▸ **Directions for this task**
Rewrite the rows starting at the line that contains "In order to click on the blue" and ending at the line that contains "(389, 116).", with "pen icon" replaced by "pencil icon" and everything else left unchanged.

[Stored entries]
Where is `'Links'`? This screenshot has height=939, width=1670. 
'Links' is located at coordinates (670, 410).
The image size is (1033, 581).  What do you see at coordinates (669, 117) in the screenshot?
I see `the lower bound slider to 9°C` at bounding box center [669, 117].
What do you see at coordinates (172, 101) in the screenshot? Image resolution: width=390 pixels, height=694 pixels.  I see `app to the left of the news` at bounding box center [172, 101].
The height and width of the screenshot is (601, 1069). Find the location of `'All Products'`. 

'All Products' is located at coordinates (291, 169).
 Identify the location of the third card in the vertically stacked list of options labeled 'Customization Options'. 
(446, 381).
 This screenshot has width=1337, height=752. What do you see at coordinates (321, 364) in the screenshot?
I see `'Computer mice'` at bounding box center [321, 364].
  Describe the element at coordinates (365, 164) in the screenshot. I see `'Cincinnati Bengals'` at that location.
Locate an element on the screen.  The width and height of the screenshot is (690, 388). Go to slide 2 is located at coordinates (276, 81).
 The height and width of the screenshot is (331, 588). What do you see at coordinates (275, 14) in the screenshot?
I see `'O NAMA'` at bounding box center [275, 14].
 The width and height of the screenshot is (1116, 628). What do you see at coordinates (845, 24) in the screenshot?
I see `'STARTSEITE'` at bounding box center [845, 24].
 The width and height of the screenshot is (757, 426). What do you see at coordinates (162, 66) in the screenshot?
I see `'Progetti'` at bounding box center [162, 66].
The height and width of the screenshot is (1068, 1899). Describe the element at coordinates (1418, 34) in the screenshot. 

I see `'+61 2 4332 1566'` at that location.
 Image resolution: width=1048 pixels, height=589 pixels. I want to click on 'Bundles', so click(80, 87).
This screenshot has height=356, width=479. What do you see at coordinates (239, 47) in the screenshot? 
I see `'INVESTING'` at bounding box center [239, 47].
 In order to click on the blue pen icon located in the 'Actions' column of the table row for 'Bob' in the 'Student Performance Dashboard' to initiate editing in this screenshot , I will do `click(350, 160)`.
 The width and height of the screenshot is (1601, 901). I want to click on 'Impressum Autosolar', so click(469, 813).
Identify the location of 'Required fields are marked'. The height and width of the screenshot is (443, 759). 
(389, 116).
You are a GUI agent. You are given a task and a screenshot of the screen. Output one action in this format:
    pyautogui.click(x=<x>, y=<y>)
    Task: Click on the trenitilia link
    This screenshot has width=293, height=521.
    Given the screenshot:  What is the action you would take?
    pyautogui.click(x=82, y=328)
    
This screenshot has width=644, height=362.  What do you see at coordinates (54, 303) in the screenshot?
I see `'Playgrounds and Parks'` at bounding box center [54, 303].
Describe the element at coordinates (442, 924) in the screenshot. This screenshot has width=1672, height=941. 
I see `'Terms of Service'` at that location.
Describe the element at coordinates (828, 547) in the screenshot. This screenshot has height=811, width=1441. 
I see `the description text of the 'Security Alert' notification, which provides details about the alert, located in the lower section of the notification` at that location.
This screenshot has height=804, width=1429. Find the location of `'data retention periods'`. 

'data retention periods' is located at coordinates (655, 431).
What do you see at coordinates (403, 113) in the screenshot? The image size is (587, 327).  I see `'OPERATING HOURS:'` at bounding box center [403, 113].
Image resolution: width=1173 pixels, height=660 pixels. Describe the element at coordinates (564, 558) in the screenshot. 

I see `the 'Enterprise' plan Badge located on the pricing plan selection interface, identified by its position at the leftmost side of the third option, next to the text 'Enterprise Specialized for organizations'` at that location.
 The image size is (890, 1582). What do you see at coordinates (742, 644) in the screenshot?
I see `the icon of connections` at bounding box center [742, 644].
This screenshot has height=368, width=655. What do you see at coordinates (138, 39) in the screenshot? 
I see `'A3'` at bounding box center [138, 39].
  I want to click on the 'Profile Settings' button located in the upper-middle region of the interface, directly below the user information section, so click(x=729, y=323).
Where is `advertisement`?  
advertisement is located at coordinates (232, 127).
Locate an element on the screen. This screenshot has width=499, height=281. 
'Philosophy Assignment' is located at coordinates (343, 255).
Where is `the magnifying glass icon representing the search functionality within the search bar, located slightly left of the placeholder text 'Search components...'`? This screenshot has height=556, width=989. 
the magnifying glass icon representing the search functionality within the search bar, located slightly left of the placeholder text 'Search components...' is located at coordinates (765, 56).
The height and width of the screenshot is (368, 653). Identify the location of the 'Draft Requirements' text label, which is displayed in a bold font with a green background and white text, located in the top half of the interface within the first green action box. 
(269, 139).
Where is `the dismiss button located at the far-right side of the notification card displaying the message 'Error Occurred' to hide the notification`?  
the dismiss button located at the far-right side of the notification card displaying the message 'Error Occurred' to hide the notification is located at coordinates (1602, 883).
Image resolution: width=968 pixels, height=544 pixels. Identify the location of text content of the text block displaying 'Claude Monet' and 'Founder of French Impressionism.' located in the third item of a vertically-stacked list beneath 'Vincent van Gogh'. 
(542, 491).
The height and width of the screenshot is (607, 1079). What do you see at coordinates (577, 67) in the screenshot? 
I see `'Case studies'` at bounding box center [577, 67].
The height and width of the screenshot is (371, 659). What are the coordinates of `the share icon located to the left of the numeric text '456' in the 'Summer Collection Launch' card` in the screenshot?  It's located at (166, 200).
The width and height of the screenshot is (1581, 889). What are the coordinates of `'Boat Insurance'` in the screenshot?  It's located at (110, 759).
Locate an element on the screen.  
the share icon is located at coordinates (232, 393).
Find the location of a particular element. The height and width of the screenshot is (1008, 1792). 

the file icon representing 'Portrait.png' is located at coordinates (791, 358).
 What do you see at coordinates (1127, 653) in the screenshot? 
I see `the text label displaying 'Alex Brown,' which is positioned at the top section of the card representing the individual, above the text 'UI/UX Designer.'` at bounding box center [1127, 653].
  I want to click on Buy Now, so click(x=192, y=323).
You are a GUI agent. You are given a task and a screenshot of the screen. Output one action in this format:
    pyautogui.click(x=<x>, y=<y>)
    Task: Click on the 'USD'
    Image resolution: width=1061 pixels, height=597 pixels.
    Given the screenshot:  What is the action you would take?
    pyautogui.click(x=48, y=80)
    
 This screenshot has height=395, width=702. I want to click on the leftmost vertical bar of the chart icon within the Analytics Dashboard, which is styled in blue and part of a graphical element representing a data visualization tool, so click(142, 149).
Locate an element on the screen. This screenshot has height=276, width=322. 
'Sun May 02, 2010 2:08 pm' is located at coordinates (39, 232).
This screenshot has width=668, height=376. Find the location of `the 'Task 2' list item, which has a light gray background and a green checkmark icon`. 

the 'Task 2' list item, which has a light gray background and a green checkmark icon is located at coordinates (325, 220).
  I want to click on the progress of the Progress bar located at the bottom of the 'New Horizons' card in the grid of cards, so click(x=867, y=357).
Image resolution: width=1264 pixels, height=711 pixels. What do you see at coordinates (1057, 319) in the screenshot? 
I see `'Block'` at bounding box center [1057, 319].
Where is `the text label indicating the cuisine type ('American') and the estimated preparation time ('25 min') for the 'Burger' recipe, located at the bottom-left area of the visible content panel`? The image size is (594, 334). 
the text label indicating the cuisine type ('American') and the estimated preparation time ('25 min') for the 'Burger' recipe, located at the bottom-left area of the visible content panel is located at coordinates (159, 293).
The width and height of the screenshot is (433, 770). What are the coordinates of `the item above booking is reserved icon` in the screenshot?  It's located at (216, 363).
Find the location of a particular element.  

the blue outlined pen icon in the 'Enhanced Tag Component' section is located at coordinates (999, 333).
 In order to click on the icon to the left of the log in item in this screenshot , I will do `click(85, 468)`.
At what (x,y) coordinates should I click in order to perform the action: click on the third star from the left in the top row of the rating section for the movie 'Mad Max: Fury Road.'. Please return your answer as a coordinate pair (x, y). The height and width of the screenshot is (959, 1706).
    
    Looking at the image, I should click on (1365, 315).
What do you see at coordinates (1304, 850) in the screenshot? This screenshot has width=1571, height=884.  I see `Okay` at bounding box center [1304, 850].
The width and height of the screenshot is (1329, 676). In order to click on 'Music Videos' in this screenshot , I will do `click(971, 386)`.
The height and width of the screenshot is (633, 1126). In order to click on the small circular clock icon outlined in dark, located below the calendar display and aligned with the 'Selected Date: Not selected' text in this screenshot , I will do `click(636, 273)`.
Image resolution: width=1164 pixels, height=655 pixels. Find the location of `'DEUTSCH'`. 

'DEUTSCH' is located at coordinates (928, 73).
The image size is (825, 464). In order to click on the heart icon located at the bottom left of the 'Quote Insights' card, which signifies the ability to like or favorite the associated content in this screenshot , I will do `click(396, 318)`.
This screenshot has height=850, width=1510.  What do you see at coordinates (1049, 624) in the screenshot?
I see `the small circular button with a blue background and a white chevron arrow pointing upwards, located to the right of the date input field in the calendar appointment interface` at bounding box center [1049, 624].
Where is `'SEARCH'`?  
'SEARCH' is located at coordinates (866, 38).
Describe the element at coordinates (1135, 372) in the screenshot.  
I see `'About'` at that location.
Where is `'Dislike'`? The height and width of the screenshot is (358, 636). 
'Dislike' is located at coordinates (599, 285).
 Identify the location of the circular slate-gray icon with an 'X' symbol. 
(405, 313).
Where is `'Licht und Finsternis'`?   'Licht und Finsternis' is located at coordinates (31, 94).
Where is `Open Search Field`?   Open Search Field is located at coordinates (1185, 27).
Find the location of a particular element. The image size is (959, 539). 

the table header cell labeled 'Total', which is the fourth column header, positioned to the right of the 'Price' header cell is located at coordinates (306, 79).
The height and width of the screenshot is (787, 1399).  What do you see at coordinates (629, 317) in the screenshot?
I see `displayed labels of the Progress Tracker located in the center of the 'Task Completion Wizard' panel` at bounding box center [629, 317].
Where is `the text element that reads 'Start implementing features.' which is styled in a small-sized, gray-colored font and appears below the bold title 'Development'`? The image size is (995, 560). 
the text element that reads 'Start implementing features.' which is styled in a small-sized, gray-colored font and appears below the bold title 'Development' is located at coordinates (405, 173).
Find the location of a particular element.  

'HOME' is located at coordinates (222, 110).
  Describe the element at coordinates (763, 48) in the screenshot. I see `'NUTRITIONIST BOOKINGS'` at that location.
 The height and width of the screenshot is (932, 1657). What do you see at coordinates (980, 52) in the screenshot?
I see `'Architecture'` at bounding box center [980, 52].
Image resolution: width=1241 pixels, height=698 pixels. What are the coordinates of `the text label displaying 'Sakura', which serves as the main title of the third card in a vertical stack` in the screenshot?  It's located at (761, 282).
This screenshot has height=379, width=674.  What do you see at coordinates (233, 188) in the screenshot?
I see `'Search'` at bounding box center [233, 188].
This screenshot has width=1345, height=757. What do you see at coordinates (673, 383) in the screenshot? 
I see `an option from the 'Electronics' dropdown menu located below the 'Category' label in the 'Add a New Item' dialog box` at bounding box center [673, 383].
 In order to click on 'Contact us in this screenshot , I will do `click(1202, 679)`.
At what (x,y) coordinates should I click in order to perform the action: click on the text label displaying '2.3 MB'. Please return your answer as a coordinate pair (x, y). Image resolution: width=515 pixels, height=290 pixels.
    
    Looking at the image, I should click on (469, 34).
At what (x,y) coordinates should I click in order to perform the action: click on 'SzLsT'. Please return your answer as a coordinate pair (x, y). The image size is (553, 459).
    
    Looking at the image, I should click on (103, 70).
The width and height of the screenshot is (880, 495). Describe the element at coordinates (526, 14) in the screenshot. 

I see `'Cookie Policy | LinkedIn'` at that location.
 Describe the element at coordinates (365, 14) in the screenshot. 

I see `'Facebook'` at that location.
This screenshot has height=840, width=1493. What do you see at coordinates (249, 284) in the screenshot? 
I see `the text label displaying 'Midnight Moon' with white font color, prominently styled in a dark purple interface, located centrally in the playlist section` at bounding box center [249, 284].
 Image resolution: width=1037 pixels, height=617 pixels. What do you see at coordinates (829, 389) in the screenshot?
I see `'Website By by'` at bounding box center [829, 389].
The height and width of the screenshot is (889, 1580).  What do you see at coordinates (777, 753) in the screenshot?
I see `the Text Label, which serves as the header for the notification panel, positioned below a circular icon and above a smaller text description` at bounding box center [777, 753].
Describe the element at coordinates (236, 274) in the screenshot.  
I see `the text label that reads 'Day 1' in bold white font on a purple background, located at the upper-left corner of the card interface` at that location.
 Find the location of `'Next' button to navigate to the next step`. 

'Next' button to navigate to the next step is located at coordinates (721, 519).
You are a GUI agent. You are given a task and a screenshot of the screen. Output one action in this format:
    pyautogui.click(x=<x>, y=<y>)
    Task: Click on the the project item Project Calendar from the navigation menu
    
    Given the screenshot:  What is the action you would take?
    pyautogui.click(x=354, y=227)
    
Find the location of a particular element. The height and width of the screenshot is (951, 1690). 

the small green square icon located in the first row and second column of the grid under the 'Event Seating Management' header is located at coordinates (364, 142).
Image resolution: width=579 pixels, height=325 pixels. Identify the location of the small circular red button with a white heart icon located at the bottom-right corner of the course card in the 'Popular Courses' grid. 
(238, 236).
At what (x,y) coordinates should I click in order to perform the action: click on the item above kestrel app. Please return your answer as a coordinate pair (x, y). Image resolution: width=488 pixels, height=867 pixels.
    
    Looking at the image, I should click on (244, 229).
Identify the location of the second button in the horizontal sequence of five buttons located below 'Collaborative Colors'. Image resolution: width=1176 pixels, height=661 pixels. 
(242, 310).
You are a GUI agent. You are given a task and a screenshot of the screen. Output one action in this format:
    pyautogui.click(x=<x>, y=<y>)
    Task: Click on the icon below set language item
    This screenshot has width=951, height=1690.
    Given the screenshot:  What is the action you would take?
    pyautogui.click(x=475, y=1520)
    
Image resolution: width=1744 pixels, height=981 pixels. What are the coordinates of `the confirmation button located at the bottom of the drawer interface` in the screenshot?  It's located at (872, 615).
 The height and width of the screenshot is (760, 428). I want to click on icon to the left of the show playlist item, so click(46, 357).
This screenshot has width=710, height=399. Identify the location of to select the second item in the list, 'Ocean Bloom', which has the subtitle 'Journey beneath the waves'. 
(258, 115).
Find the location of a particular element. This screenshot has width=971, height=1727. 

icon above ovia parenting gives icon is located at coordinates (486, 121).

▸ **Answer in full**
 In order to click on the blue pencil icon located in the 'Actions' column of the table row for 'Bob' in the 'Student Performance Dashboard' to initiate editing in this screenshot , I will do `click(350, 160)`.
 The width and height of the screenshot is (1601, 901). I want to click on 'Impressum Autosolar', so click(469, 813).
Identify the location of 'Required fields are marked'. The height and width of the screenshot is (443, 759). 
(389, 116).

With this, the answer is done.